[Data excerpts]

= = = =

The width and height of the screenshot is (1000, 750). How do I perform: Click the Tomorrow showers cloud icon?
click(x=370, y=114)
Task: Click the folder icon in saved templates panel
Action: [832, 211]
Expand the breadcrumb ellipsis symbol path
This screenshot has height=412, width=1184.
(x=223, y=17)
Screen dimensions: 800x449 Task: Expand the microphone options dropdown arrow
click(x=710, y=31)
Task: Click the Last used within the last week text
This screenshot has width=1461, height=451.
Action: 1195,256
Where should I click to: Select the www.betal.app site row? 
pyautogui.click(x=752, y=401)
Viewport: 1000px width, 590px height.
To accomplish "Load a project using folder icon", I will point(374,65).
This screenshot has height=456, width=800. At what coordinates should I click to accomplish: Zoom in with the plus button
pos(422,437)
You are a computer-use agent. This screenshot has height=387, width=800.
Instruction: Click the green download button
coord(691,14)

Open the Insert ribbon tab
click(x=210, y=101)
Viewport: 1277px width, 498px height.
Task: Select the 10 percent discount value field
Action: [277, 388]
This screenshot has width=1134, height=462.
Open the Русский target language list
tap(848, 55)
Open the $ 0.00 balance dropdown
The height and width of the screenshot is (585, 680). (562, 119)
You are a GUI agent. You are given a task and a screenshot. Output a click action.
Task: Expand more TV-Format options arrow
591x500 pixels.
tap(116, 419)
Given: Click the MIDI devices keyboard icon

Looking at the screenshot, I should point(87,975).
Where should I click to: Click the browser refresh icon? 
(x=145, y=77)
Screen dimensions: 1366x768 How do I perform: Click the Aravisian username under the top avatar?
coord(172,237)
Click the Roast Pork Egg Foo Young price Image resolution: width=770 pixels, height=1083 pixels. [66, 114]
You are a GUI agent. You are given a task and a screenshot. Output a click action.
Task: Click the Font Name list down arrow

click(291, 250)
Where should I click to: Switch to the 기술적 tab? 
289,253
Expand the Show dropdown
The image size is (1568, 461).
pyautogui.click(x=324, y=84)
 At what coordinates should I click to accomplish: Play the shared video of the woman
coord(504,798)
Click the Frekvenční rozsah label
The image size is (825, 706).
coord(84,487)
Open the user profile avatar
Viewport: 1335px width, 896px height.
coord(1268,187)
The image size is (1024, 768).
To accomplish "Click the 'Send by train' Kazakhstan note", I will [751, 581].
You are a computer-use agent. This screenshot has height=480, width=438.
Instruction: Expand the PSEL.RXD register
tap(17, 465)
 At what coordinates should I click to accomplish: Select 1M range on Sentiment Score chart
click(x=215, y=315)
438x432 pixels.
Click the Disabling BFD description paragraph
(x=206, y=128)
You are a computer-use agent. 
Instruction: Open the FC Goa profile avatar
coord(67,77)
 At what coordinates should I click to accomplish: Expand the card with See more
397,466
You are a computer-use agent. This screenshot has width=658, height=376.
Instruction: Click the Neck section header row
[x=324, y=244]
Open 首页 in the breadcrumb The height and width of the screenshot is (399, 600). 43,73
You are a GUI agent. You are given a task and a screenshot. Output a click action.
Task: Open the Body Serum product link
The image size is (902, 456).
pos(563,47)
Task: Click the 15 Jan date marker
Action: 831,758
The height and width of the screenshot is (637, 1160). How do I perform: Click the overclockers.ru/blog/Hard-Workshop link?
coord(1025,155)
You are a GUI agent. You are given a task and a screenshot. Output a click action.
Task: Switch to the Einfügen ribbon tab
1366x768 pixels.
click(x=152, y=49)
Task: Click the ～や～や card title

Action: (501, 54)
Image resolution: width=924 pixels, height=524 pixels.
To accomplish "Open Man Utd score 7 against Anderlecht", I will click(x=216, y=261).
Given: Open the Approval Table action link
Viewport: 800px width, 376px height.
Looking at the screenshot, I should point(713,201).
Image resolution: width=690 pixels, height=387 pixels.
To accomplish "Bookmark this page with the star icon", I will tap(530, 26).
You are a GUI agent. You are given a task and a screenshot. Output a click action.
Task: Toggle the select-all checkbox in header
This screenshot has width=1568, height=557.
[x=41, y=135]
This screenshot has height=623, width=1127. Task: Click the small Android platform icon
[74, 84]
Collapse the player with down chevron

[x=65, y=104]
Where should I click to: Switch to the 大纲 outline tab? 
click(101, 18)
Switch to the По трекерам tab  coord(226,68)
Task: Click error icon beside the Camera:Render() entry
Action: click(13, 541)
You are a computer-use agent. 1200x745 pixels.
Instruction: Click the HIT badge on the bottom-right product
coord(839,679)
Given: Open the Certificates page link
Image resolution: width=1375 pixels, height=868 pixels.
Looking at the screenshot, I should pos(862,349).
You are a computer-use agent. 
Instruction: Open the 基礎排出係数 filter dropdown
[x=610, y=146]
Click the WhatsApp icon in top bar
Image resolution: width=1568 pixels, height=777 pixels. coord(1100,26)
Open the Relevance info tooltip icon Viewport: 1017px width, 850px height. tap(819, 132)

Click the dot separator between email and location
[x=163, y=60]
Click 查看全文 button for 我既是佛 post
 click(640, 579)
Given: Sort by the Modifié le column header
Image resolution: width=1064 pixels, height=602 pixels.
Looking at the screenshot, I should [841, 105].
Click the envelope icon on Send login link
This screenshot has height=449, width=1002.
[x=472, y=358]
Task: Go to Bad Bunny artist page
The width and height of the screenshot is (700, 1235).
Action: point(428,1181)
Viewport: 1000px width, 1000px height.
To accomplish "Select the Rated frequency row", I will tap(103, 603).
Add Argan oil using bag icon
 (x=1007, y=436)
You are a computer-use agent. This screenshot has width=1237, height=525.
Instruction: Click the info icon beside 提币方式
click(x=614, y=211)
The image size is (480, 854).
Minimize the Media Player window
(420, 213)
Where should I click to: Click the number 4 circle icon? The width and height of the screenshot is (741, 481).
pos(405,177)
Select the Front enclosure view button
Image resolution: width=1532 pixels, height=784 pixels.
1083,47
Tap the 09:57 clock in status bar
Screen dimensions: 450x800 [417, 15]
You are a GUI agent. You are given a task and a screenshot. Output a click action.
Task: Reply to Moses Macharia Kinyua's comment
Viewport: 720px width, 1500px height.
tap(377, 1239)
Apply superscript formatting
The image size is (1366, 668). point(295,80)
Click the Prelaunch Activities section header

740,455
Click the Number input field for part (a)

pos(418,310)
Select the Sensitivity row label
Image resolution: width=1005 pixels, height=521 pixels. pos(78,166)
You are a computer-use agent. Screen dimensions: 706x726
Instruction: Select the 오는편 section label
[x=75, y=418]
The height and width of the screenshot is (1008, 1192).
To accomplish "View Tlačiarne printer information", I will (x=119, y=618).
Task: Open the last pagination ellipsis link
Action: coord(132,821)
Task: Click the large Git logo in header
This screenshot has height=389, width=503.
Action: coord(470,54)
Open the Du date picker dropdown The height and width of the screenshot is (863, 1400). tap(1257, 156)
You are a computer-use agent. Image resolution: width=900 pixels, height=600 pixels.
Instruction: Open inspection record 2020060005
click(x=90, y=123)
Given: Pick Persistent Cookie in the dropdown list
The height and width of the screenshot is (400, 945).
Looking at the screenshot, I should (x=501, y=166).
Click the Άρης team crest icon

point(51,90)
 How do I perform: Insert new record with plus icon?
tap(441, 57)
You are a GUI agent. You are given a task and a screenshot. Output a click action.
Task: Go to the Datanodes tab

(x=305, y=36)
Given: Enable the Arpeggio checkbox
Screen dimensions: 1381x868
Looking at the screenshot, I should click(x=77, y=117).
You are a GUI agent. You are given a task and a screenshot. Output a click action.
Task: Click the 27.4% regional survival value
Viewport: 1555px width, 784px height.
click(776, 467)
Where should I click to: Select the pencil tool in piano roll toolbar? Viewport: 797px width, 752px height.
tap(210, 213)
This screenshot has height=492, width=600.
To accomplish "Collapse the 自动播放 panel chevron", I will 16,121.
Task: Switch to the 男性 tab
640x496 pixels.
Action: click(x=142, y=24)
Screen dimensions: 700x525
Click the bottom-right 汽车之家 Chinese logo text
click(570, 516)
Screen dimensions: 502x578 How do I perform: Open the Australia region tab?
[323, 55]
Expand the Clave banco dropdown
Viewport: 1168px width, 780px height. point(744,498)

= = = =

## Task objective
Nothing but a number is expected: how many lines in the data above hold the word "breadcrumb".

## Written solution
2